Trouble always comes ‘in a crowd’, and my week was evidence of that. Multiple family members were sick, and my father after many weeks of tests got bad news. Helping he and my mother adjust to a new reality was hard on all of us. Then, Wednesday night our sweet dog, Moses, became ill. We rushed him to the vet, but the news was horrid. A massive stroke had paralyzed him. At two in the morning we said our final good-byes and let him go.
When I called our boys (they live in another state) to deliver the latest round of bad news, it was too much for all of us. We sat and cried together over the phone.
Not to mention a host of smaller bits of life’s down turns, it was a week we all wanted to see end.

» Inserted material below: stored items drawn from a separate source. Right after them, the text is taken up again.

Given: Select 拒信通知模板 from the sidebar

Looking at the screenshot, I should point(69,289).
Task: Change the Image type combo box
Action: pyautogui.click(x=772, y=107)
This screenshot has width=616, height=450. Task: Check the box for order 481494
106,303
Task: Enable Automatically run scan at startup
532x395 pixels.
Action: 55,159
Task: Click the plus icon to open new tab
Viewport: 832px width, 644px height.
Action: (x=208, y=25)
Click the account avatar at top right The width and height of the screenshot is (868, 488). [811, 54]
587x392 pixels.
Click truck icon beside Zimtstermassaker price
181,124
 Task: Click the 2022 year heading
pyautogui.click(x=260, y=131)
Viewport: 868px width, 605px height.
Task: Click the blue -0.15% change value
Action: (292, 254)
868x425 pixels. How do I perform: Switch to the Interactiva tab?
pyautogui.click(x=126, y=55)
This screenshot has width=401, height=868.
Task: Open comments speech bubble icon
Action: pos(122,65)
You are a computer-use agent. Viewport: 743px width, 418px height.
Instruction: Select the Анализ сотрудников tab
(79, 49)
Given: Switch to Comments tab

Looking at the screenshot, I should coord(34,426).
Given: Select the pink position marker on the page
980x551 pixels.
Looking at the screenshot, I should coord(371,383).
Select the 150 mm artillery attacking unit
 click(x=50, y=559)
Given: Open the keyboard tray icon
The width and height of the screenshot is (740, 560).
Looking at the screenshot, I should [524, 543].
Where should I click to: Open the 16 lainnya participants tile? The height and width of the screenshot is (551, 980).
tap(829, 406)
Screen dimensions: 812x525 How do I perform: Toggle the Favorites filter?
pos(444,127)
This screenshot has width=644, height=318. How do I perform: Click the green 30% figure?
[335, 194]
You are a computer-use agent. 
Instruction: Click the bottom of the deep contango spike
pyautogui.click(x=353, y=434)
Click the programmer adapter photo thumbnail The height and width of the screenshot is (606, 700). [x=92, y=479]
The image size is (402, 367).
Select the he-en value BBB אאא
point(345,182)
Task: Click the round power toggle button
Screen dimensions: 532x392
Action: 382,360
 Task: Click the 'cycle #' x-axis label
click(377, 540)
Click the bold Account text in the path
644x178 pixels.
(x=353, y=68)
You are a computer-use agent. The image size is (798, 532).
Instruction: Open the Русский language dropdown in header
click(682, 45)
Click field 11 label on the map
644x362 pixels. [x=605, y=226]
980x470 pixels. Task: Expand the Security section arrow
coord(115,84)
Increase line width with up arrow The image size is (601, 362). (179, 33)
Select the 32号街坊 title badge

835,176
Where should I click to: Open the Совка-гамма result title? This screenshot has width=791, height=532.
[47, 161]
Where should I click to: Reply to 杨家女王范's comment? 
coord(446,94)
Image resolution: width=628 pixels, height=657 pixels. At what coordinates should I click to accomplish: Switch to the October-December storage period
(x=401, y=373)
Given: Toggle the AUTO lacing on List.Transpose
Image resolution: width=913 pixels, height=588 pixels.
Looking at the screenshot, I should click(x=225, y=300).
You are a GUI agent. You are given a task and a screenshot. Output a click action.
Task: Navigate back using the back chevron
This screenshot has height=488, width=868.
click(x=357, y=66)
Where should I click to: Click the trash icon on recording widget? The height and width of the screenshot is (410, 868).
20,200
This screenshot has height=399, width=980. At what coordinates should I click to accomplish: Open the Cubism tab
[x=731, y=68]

When it comes to human emotions, there are certain ones that we all understand, we all GET. Grief is one of those universal emotions that transcends race, faith, culture, borders, boundaries, or anything else that separates us. It is a common theme in literature, film, and art. As I experienced last week, with all its upheaval, one tiny rainbow appeared. A short story written second semester of my grad program – which I was never able to finish – suddenly became clear. I’d halted on it because I couldn’t “find” the core of it. In my week of grief, it found me. Now, I can finish it. Grief has written it for me.
Has life ever helped you finish a piece you were stuck on? How did it work for you?